>>>

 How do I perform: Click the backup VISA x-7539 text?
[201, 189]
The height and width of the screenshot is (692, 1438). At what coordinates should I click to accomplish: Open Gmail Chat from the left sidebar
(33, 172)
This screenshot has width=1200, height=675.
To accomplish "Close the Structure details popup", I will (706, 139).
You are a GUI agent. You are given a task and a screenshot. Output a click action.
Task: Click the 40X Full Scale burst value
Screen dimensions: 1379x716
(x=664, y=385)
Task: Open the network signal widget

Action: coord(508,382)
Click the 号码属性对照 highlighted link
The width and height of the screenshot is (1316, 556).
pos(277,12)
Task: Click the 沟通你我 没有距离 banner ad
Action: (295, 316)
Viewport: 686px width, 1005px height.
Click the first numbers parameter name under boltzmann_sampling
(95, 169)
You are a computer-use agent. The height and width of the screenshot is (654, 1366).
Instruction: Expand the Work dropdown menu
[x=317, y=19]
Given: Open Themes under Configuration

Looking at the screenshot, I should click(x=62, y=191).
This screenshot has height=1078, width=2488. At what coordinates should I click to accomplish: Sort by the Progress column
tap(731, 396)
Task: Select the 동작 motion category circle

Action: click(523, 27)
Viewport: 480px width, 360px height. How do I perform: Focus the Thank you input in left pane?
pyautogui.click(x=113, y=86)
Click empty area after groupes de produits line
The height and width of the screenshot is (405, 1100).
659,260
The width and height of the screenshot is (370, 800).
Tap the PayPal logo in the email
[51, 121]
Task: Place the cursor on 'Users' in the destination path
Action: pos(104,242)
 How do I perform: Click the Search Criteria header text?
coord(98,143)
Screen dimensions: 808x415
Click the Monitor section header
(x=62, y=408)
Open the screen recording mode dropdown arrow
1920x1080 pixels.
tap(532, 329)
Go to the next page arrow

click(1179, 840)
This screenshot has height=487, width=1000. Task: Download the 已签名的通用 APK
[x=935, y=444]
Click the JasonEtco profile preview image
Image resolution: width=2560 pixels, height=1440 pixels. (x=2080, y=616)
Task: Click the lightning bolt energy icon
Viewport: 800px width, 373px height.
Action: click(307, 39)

<<<

▶ [Instructions for the task]
Count the lines in the items above that contain the word "agent", with case counting, and give only the number.

▶ [Result of this exercise]
2